Motor vehicle accidents
Men are generally more likely to act in physically risky ways when it comes to operating motor vehicles. Considerable evidence shows that young men are more prone than young women to drive at unsafe speeds and in a reckless manner. In British Columbia, the rates of serious injury from motor vehicle accidents (MVA) between 2003 and 2007 declined in both genders but men consistently averaged 12% more injuries than women.

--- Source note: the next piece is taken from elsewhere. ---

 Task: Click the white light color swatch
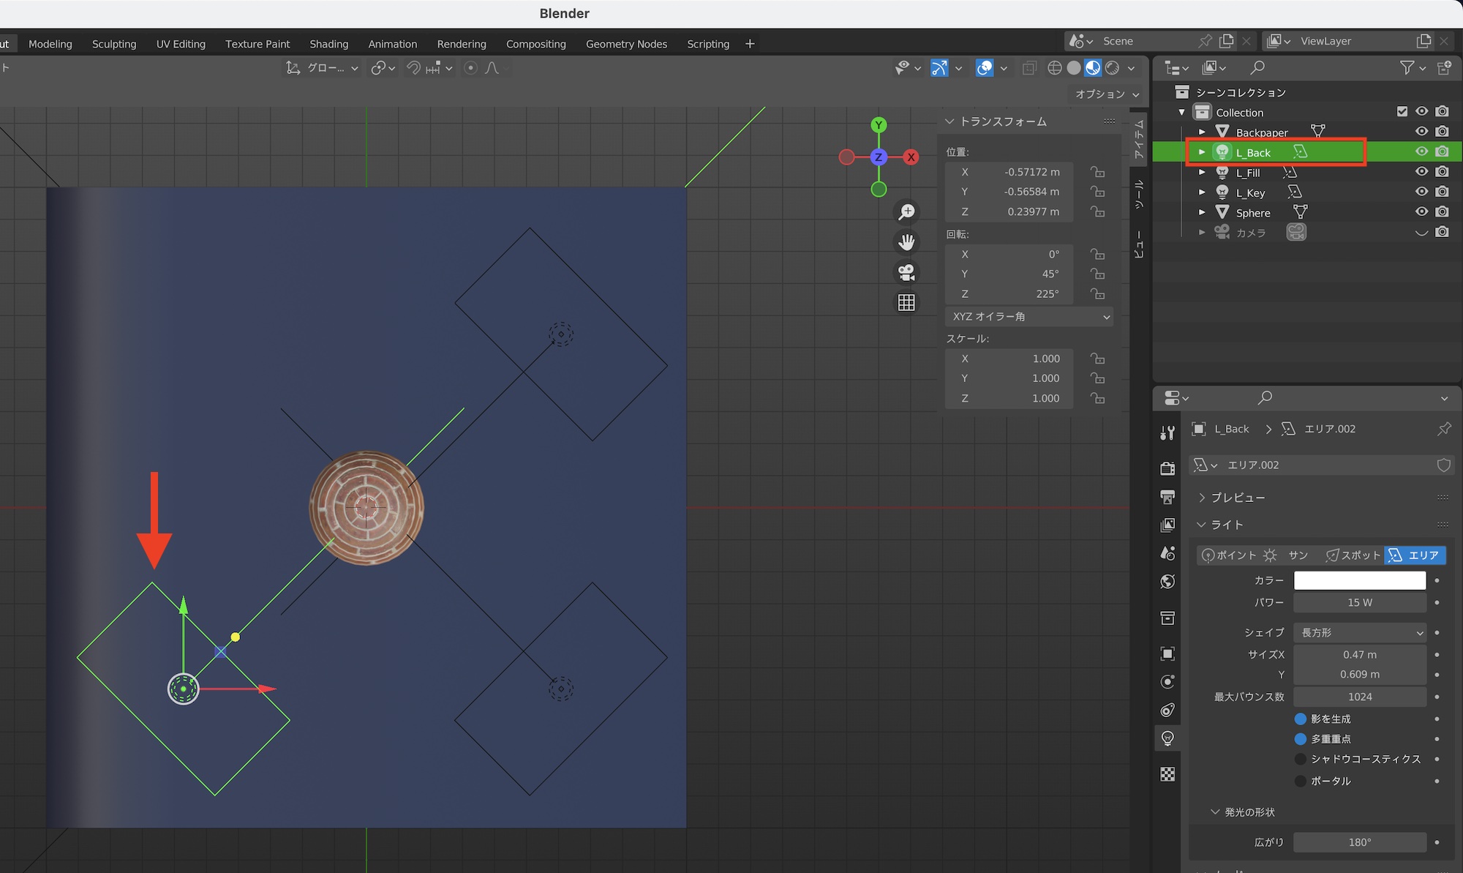pyautogui.click(x=1359, y=580)
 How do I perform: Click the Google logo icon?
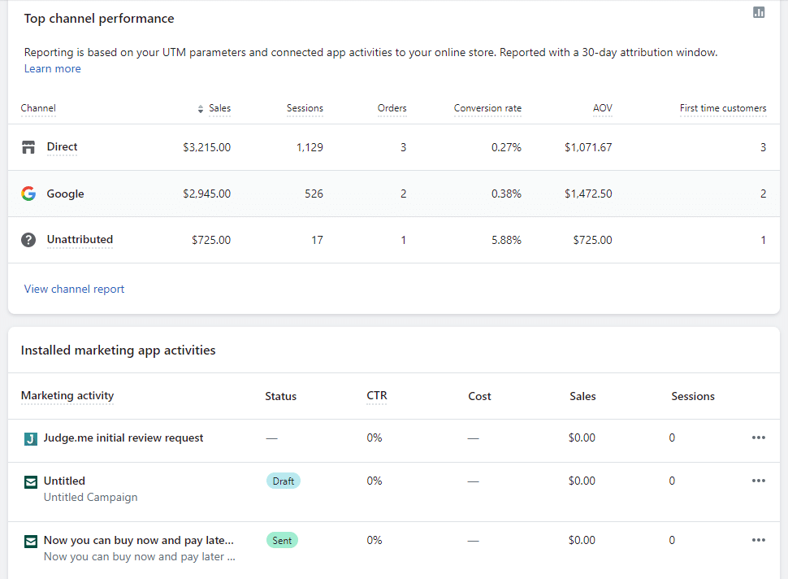click(x=28, y=194)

Motor vehicle accidents are among the leading cause of mortality for young men. Because these deaths happen at such a young age, they account for a large proportion of PYLL. As the author has shown, mortality from MVAs is the third leading cause of years of life lost by men in comparison with women (see Fig. 3 ). Mortality rates in British Columbia caused by MVA, by age and gender (for 2007), are shown in Fig. 7 . The overall pattern of higher male rates is consistent but the gender difference is accentuated, especially in the 16- to 25-year-old age group, accounting for a huge number of life years lost. There is also a higher mortality rate for men aged older than 80 years, but the absolute numbers are small.